Problem statement: From the line below that contains "The width and" to the line that contains "Image resolution: width=640", repeat every line exactly, both ends included, and nothing else.
════════════════
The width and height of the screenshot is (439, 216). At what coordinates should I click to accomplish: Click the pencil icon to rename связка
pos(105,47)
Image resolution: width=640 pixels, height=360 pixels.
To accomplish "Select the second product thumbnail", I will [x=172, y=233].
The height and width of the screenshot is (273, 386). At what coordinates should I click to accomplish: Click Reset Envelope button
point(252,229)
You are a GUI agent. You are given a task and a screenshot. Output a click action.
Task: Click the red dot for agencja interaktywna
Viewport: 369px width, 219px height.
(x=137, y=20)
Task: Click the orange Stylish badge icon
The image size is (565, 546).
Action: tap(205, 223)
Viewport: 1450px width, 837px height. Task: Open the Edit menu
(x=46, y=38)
════════════════
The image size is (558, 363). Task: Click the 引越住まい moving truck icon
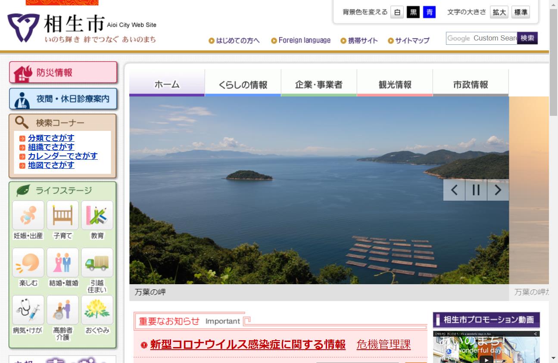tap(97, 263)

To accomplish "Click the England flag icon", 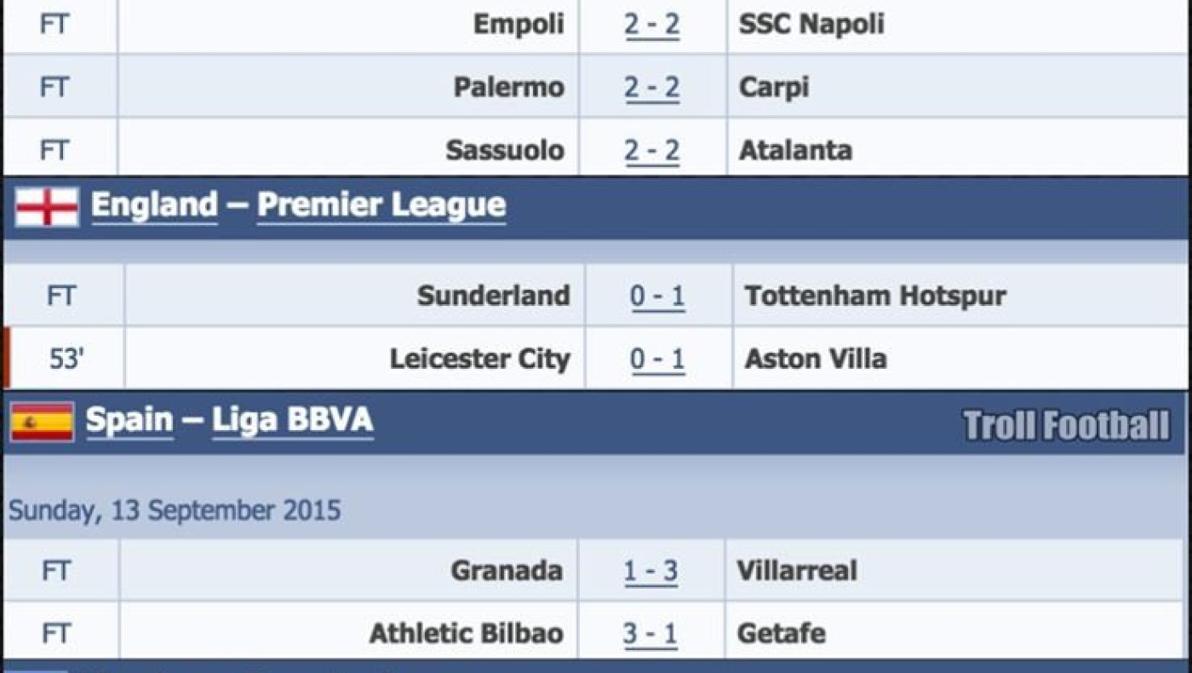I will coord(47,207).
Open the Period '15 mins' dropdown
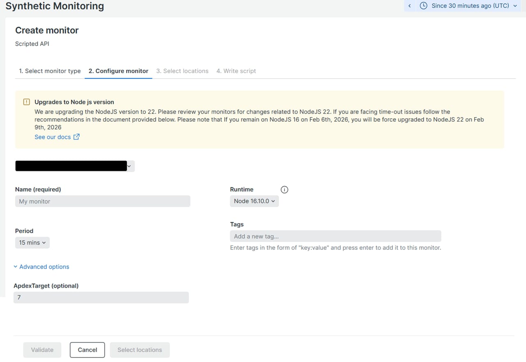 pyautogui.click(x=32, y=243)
════════════════
Task output:
The width and height of the screenshot is (439, 216). At what coordinates should I click to accomplish: Click the pencil icon to rename связка
pos(105,47)
Image resolution: width=640 pixels, height=360 pixels.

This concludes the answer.